**Work task**
Your answer should consist of the lines in the listing that hold "footer".

**Data supplied**

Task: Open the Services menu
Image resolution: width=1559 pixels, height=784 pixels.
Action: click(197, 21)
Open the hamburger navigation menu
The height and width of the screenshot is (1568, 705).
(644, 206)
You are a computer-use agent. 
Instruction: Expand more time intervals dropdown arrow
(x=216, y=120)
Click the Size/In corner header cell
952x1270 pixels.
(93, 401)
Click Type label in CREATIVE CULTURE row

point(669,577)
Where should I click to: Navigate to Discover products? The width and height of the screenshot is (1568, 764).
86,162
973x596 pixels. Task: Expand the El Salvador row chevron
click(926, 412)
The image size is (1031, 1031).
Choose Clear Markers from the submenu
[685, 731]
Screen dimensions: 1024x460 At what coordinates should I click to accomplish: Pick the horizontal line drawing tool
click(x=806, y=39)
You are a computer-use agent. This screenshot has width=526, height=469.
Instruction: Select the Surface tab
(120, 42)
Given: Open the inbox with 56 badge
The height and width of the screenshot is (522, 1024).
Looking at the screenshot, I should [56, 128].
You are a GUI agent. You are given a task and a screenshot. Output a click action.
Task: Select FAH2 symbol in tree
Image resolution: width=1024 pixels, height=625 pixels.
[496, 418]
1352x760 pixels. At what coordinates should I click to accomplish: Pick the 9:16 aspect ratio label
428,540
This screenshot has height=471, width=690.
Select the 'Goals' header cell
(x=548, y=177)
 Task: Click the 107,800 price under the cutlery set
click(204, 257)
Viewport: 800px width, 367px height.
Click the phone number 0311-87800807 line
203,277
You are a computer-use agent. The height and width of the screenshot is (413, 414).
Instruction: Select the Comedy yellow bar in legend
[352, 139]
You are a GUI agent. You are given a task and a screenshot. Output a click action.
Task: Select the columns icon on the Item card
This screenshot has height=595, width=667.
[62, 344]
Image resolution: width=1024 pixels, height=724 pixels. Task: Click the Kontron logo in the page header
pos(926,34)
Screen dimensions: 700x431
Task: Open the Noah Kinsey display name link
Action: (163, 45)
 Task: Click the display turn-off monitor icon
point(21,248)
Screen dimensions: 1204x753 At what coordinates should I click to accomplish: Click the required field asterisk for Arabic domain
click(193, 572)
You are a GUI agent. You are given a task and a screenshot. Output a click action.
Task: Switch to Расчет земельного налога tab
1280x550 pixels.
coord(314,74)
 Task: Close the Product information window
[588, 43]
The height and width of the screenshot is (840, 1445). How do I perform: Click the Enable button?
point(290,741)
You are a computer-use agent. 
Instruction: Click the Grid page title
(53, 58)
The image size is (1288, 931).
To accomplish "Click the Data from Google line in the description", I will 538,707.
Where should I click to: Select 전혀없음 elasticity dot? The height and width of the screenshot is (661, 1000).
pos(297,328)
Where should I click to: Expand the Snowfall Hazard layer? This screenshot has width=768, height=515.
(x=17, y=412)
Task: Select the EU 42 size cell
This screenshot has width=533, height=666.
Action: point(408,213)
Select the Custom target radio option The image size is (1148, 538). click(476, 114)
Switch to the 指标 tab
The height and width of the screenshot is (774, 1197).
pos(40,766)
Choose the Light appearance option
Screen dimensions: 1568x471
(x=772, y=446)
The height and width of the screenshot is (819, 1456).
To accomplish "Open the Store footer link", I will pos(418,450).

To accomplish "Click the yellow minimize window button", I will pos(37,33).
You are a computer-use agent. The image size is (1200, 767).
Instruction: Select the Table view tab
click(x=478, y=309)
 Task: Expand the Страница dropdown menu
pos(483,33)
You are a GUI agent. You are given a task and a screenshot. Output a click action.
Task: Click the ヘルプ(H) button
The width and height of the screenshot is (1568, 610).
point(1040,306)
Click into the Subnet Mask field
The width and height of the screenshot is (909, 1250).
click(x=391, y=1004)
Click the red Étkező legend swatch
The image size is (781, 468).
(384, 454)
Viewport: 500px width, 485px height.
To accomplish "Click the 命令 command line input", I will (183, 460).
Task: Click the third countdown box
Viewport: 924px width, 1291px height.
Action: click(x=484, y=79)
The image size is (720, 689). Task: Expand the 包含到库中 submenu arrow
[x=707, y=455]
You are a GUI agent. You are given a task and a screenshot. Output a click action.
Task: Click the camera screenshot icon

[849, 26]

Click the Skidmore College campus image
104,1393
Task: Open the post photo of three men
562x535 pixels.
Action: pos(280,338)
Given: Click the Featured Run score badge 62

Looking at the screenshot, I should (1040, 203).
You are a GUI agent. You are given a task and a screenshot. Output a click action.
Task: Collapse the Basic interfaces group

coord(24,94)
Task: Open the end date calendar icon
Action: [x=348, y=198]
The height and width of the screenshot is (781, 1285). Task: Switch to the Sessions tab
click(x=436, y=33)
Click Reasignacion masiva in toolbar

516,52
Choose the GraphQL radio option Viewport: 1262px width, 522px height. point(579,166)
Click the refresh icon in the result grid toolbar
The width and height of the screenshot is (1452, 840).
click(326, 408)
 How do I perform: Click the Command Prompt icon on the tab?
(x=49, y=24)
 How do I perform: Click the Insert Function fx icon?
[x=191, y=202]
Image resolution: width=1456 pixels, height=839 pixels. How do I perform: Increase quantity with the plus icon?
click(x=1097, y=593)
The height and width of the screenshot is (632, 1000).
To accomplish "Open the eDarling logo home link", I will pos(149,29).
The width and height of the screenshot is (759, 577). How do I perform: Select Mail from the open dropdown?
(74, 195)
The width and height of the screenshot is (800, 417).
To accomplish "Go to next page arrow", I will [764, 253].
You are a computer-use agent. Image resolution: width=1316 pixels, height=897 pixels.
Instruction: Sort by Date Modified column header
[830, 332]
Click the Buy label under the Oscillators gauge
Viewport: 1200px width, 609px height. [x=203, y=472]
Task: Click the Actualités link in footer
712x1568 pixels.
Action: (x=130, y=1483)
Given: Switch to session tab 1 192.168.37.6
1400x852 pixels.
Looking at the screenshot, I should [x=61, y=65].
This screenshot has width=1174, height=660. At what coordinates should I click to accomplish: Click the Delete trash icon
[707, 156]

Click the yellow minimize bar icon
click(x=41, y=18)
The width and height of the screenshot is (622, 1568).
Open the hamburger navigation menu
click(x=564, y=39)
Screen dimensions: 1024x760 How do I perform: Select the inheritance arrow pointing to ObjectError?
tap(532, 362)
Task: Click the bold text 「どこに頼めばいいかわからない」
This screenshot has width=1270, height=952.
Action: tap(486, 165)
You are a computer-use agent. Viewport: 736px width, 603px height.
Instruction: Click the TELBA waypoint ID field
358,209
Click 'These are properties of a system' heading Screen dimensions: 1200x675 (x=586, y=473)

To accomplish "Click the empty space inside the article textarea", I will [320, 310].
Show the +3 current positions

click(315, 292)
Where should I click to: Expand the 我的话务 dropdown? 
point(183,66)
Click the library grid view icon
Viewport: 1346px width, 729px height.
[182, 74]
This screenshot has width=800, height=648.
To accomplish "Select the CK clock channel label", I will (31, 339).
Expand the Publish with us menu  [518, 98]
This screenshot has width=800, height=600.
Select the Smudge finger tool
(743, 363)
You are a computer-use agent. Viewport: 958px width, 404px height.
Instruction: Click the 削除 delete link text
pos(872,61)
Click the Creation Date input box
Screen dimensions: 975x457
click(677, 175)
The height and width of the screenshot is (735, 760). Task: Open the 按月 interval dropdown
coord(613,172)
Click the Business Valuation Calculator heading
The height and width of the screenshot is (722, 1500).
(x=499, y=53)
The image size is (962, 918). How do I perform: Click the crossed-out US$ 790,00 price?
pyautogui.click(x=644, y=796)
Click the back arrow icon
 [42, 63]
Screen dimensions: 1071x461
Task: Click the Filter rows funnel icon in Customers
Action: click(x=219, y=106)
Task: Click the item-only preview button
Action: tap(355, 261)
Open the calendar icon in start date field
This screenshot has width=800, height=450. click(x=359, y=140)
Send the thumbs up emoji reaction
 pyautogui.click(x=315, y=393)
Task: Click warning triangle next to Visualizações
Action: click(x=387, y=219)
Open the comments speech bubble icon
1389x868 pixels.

**Answer for the task**
To accomplish "Open the Store footer link", I will pos(418,450).
Task: Click the Actualités link in footer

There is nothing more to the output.